En Guatemala, como de costumbre, el Estado de ultraderecha ignoró la marcha iniciada en Cobán, pues su verdadero lenguaje es militar, represivo y descaradamente racista, sin los subterfugios que en Ecuador, Perú, y a veces Bolivia, resultan “necesarios” para disimular los compromisos transnacionales de gobiernos emanados de luchas populares y complejos procesos democráticos. En Guatemala la realidad es más simple, sobre todo al arribo, por la vía electoral, de un general genocida como Otto Pérez Molina. Aunque su retórica pareciera la de un demócrata con vocación de liderazgo regional en Centroamérica, a los pueblos ya no los engañan.

Quechuas, aymaras, mayas y ngöbes conocen el rumbo que caminan. Se los negaron antes, y lo anduvieron sin embargo, mas hoy su urgencia es extrema y no sólo hablan por ellos y su sobrevivencia. Al oponerse a la minería brutal, al absurdo científico de los transgénicos, al arrasamiento militar y propagandístico, las marchas apuntan a algo clave: la salvación de la Madre Tierra, de las propias naciones, y a fin de cuentas, les guste o no a los mandones, de la especie humana.
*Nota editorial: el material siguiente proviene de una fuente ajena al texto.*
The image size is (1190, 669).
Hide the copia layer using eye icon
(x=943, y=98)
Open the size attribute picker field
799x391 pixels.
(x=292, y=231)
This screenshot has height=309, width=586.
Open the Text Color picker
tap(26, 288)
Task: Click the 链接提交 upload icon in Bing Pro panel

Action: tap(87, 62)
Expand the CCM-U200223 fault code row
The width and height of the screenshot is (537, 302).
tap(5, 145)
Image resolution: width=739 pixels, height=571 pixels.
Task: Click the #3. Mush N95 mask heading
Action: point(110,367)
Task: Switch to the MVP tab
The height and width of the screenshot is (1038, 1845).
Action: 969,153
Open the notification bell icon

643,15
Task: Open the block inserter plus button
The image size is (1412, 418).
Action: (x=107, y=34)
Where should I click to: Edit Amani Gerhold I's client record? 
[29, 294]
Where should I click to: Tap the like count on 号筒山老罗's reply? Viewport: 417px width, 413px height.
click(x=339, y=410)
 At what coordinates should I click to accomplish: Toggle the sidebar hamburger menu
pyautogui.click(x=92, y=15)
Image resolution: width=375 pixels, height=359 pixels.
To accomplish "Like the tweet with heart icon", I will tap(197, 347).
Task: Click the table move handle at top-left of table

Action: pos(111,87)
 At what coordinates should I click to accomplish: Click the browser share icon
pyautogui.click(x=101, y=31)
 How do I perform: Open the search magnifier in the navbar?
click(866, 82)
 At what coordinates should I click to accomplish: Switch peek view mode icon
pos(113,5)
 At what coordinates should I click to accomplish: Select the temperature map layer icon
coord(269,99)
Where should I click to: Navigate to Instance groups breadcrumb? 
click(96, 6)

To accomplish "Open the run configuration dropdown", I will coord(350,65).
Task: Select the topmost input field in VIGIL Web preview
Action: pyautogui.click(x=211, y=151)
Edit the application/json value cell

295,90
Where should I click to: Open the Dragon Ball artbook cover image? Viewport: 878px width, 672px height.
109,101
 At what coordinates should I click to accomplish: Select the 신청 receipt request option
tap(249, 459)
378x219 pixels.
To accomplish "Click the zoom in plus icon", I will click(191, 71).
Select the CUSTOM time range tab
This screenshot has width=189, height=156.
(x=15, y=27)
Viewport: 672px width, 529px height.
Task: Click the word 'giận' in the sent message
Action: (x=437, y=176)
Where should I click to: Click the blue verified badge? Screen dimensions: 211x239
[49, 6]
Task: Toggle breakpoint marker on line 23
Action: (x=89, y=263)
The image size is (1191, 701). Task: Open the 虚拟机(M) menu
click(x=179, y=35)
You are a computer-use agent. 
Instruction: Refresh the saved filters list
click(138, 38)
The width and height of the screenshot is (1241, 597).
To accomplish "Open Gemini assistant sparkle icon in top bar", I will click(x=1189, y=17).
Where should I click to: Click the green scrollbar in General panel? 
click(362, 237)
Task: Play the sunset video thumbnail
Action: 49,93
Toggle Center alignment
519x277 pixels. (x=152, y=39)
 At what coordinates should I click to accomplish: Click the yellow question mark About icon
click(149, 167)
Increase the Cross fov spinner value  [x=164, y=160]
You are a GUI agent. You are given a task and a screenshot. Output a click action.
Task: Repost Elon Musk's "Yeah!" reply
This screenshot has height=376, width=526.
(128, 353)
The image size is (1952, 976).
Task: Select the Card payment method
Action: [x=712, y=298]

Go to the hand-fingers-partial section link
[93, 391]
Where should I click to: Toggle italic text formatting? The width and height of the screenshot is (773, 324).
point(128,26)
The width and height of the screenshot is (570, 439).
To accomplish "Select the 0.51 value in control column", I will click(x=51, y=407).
El asesinato de Bernardo Vásquez Sánchez en San José del Progreso, Oaxaca, inseparable de la mano negra de la minera canadiense Fortuna Silver (alias Minera Cuzcatlán), a la que él se oponía en la Coordinadora de los Pueblos Unidos del Valle de Ocotlán, es otro dato más de esa misma guerra al desgastado nombre del Progreso y el Desarrollo, al que los hermanos de los Andes y el istmo centroamericano insisten en resistir. La memorable movilización de los wixaritari en el desierto potosino para defender Virikuta, la oposición de los pueblos mayas en la selva de Chiapas al turismo empresarial, las agroindustrias y la locura extractiva, la defensa del río Yaqui por las tribus yoreme y la resistencia veracruzana contra la mina Caballo Blanco encarnan la misma lucha de las movilizaciones populares en Ecuador y Guatemala. Y no menos los ikoojts (huaves) del istmo de Tehuantepec contra las trasnacionales españolas y mexicanas que solapa el gobierno de Felipe Calderón —a quien financiaron su campaña fraudulenta hace seis años—, mientras publicita masivamente una presunta “energía limpia” que implica el despojo a los pueblos mareños y binnizá para beneficio de Iberdrola, Preneal, Wall Mart, Cemex, Femsa y Bimbo.

En el extremo sur de Centroamérica, los pueblos ngöbe y büglé luchan su parte contra las leyes mineras del gobierno de Ricardo Martinelli, tan neoliberal como el que más, bien dispuesto a la represión antimotines, el asesinato de indígenas y la criminalización racista. En Argentina los qom por fin alcanzan a ser escuchados en los tribunales. En Chile, los mapuche saben que la guerra contra ellos para expulsarlos de Wall Mapu va para largo. En México y en Perú la lista de agravios crece.

Son los invisibles de siempre, los que viven y llevan sobre sus hombros el peso de nuestro futuro como naciones soberanas.